To help fans keep their cool, Coors Light expanded its branded product lineup in a surprising way by introducing Coors-icles, nonalcoholic beer-flavored ice pops.
nspired by the flavor and refreshment of an ice-cold Coors Light, the product is intended for 21+ age consumers for a limited time during the tournament season.
"Every point, slam dunk, assist, and block puts you on the edge of your seat, but a taste of a Coors Light Coors-icle will bring you back to a moment of chill," says Marcelo Pascoa, vice president of marketing for the Coors Family of Brands. "We're making sure that fans watching the games at home or at bars nationwide can cool down with a Coors-icle."
The unique new product received a huge assist from TopPop Packaging, a contract manufacturing and packaging company in New Jersey that specializes in single-use flexible beverage packaging for the drink pouch, cocktails, and ice pop markets. It’s a turnkey source that formulates, blends, fills, packs, and ships finished products to retail that handled the production and packaging of the product.

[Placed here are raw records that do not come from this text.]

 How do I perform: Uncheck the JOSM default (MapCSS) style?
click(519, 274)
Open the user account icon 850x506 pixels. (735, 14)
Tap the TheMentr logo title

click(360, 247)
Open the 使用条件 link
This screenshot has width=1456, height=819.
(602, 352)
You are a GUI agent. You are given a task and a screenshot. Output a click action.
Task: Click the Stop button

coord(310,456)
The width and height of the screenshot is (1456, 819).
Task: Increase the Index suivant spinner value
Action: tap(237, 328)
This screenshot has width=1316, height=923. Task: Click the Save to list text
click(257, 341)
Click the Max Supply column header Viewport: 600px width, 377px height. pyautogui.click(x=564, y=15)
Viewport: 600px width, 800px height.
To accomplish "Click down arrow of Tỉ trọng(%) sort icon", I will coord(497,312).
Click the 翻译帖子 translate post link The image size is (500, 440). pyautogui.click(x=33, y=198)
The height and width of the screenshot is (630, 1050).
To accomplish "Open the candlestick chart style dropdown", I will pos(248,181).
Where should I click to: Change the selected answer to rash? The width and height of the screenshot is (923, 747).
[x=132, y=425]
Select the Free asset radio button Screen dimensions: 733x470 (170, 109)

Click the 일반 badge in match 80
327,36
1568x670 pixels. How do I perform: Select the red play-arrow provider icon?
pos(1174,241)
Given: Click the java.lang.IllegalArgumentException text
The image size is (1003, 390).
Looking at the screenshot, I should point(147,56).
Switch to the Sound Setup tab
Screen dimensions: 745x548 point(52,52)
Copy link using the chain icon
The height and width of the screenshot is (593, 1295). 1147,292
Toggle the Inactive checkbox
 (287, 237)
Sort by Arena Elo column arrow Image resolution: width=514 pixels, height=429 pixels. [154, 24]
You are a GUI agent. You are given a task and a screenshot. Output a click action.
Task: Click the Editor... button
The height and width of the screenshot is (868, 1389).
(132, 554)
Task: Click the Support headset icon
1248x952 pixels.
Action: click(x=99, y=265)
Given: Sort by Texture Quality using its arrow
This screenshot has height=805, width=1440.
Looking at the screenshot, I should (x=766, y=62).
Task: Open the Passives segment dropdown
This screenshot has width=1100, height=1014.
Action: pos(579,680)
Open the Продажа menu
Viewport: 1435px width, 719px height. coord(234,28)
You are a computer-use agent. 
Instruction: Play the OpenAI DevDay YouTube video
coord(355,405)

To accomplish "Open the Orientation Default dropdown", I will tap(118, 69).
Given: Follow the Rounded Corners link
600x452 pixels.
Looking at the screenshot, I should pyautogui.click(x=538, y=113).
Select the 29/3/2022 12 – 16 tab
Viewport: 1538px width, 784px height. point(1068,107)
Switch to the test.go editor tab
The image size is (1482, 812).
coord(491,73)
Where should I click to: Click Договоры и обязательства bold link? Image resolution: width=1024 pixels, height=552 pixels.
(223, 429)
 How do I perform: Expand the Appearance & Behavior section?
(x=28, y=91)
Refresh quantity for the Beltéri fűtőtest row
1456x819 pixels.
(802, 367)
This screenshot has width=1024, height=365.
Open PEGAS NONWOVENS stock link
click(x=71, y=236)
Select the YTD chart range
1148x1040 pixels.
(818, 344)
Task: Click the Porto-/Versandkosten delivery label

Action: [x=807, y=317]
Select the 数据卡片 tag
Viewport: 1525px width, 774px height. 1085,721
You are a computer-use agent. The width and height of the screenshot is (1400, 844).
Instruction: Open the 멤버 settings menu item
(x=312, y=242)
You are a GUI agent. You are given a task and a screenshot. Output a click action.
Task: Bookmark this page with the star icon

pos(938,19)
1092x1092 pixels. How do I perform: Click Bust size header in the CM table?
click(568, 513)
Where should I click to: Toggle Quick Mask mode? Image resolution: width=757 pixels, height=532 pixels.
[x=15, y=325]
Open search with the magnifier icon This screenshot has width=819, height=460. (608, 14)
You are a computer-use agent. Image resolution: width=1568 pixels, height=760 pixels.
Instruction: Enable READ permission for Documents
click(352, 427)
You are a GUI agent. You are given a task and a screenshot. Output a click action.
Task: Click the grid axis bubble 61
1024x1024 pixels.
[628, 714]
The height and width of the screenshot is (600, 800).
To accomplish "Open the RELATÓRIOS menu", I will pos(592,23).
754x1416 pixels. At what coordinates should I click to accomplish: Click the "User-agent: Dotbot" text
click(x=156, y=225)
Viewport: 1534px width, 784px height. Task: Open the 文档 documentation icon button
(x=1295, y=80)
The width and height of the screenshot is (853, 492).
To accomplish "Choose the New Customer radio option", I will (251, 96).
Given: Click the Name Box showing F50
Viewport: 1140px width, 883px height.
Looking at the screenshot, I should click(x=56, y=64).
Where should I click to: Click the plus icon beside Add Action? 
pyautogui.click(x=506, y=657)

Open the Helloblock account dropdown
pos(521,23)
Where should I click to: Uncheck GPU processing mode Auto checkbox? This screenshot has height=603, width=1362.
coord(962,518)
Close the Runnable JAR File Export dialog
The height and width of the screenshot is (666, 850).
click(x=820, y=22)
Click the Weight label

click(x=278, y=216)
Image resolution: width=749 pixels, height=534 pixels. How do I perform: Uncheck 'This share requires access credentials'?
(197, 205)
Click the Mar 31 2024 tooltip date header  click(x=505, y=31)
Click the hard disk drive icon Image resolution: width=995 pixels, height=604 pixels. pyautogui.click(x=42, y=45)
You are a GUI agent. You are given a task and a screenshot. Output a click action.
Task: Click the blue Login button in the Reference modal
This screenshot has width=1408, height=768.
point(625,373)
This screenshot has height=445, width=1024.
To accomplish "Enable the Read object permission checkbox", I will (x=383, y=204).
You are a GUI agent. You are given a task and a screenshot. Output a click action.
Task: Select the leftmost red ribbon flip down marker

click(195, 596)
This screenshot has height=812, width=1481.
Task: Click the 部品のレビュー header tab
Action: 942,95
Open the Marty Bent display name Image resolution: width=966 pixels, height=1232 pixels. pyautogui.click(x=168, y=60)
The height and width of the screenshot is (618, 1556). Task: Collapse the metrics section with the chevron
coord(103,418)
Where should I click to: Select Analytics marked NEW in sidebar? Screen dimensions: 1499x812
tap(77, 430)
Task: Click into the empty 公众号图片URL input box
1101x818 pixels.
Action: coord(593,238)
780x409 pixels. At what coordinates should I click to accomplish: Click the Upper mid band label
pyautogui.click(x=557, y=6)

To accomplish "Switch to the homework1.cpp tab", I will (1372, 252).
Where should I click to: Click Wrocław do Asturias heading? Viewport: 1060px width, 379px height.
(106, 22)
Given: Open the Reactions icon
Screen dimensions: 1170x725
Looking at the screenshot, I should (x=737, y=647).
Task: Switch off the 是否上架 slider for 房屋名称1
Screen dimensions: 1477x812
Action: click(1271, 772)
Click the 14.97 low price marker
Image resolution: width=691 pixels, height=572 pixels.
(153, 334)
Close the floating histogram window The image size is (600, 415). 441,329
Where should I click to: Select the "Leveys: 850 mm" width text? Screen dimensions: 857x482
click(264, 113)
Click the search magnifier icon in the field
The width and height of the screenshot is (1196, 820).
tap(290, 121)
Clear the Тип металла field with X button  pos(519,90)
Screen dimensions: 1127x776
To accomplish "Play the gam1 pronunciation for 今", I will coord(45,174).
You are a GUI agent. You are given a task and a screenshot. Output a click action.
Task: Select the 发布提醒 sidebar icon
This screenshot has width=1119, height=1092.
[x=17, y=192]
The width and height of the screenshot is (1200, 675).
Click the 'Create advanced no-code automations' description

Coors-icle packaging and production and a reignited game plan.
The contract packager is a wholly owned subsidiary of Iconic Brands, whose COO, John Cosenza, provides exclusive insights into the launch. His sales team had been collaborating with Mischief Marketing to bring the project to fruition.
“The Coors project originated in December but stalled,” Cosenza tells us. “It was reignited as March Madness approached.”
Will there be a second round for Coors-icles?
“We will revisit things after March Madness comes to an end,” Cosenza responds. “We have great flexible packaging ideas for Coors.
“We produced 250,000 Coors-icles in a flawless process. It was great to work with a world-class brewer.”
Legendary basketball analyst Dick Vitale is also a fan of the ice pops.
"For more than 40 years, I've been known for my enthusiastic, passionate, sometimes controversial—but never boring—style,” he says. “This month, when everyone is screaming their lungs out over a little game, the Coors Light Coors-icle is here to provide some chill."